Heyang Zhao, Chenlu Ye, Quanquan Gu, Tong Zhang

University of California, Los Angeles· University of Illinois Urbana-Champaign

Abstract

Reverse-Kullback-Leibler (KL) regularization has emerged to be a predominant technique to enhance policy optimization in reinforcement learning (RL) and reinforcement learning from human feedback (RLHF), which forces the learned policy to stay close to a reference policy. While the effectiveness of KL-regularization has been empirically demonstrated in various practical scenarios, current theoretical analyses of KL-regularized RLHF still yield the same

O (1/ ϵ^{2})

sample complexity as ones without KL-regularization.

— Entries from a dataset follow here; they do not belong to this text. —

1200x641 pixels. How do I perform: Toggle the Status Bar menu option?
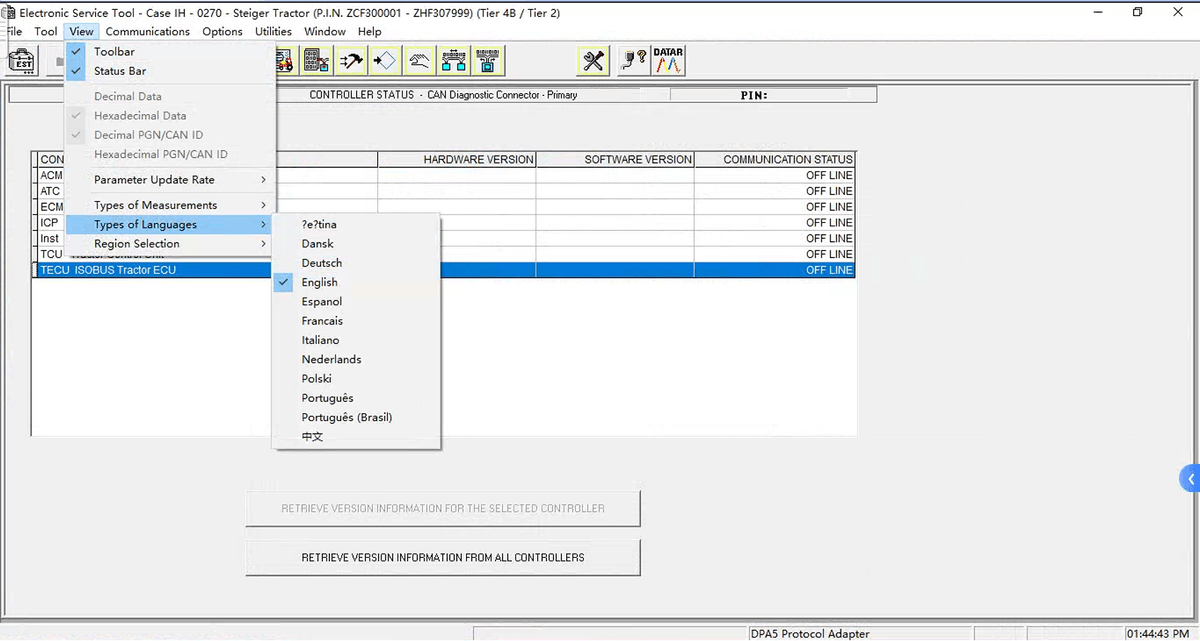click(120, 71)
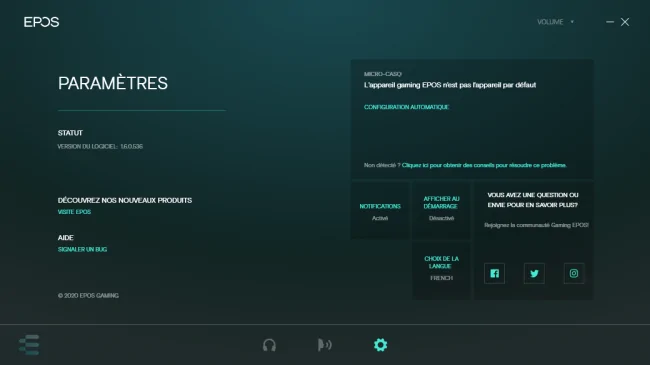This screenshot has height=365, width=650.
Task: Expand the Volume dropdown
Action: tap(555, 22)
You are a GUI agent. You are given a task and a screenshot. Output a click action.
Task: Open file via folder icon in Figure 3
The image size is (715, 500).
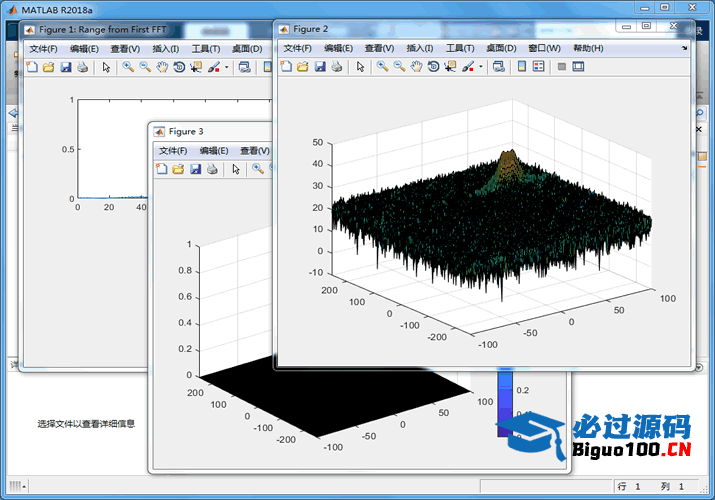pyautogui.click(x=178, y=169)
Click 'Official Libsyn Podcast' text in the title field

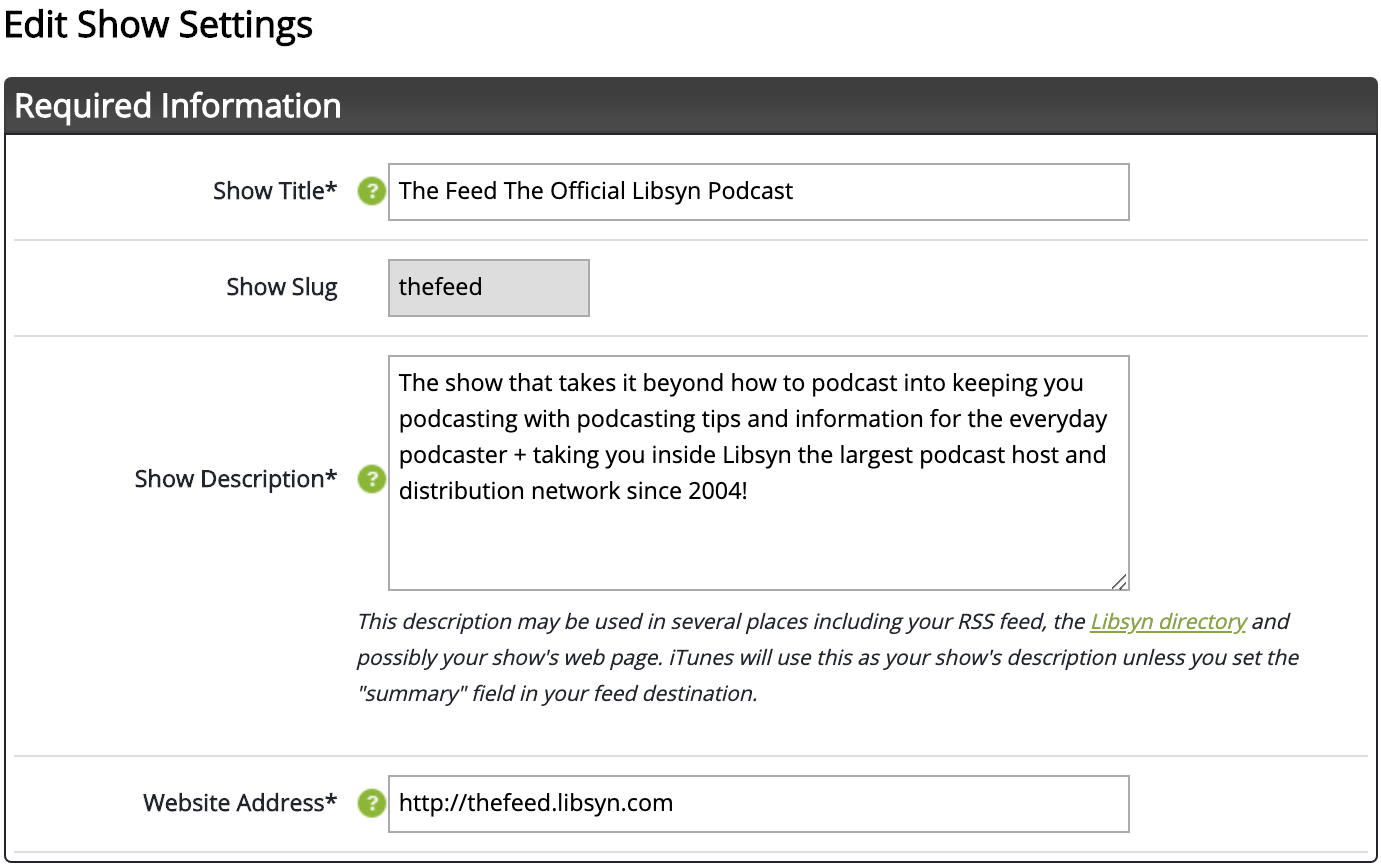click(672, 191)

To understand the fundamental distinction between objectives with KL-regularization and ones without KL-regularization, we are the first to theoretically demonstrate the power of KL-regularization by providing a sharp analysis for KL-regularized contextual bandits and RLHF, revealing an

O (1/ ϵ)

sample complexity when

ϵ

is sufficiently small. We also prove matching lower bounds for both settings.

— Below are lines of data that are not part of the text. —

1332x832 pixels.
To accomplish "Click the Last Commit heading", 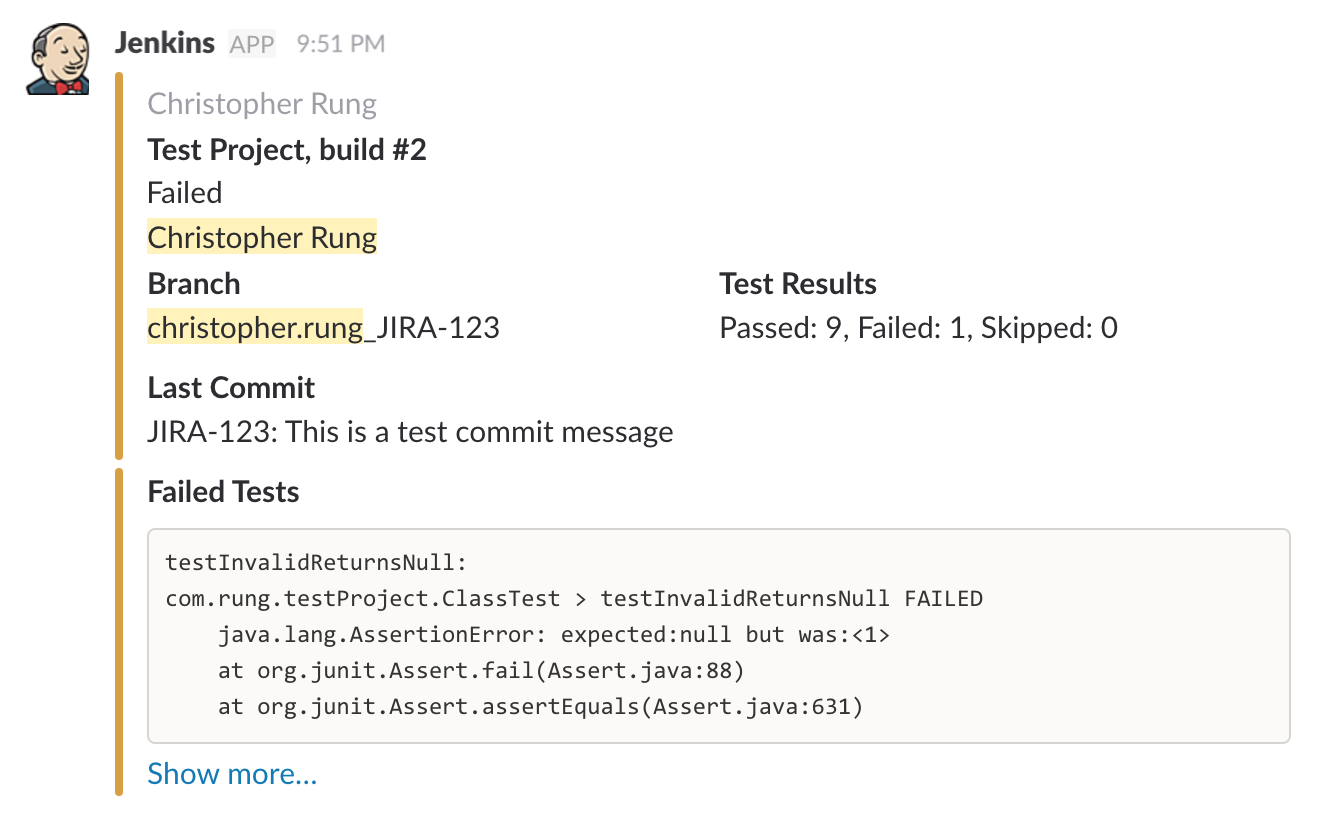I will pos(231,388).
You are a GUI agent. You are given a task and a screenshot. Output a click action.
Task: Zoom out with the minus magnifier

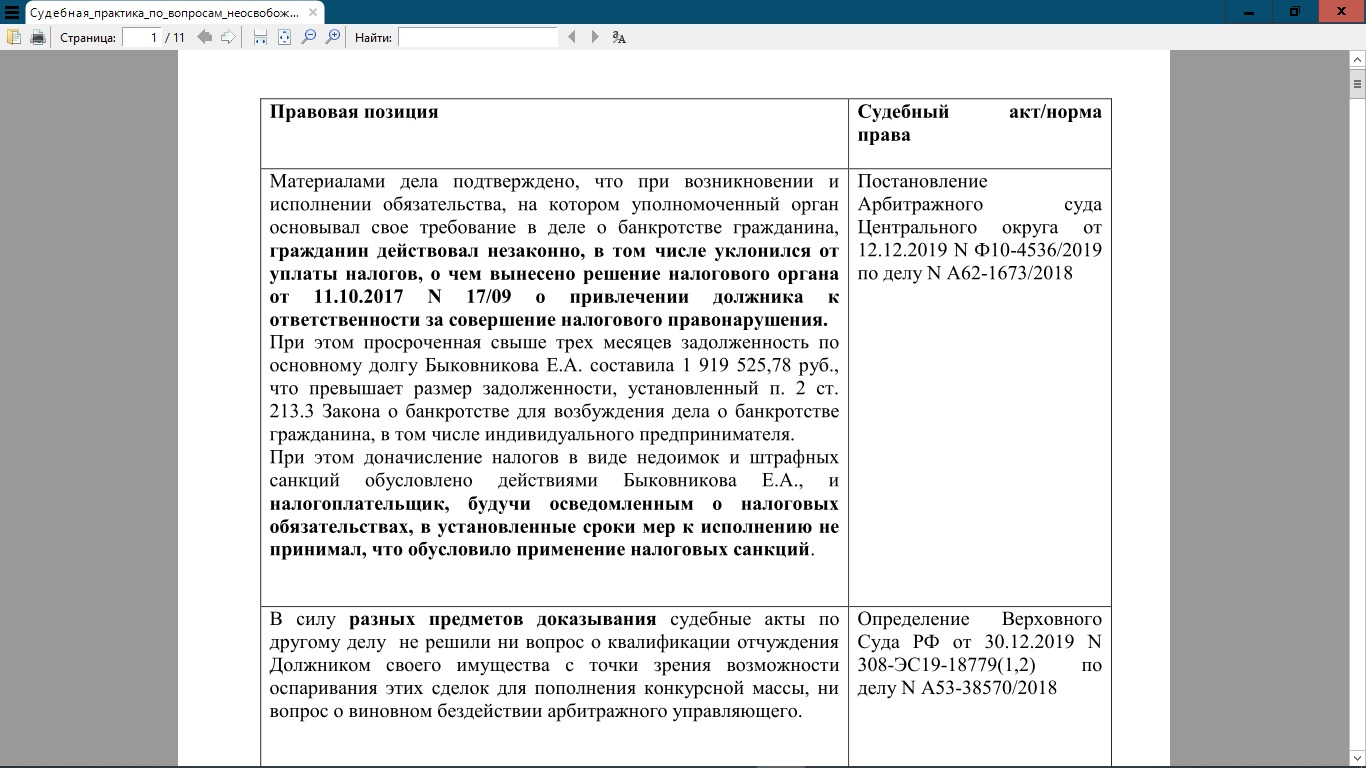point(309,37)
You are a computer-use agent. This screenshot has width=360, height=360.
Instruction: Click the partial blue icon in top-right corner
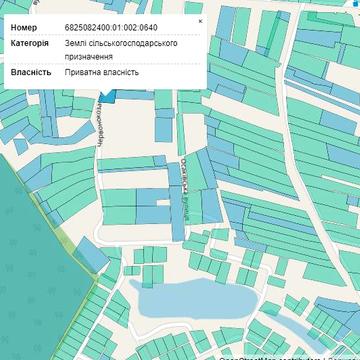point(357,3)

More specifically, we study how the coverage of the reference policy affects the sample complexity of KL-regularized online contextual bandits and RLHF. We show that with sufficient coverage from the reference policy, a simple two-stage mixed sampling algorithm can achieve an

O (1/ ϵ)

sample complexity with only an additive dependence on the coverage coefficient, thus proving the benefits of online data even without explicit exploration. Our results provide a comprehensive understanding of the roles of KL-regularization and data coverage in online decision making, shedding light on the design of more efficient algorithms.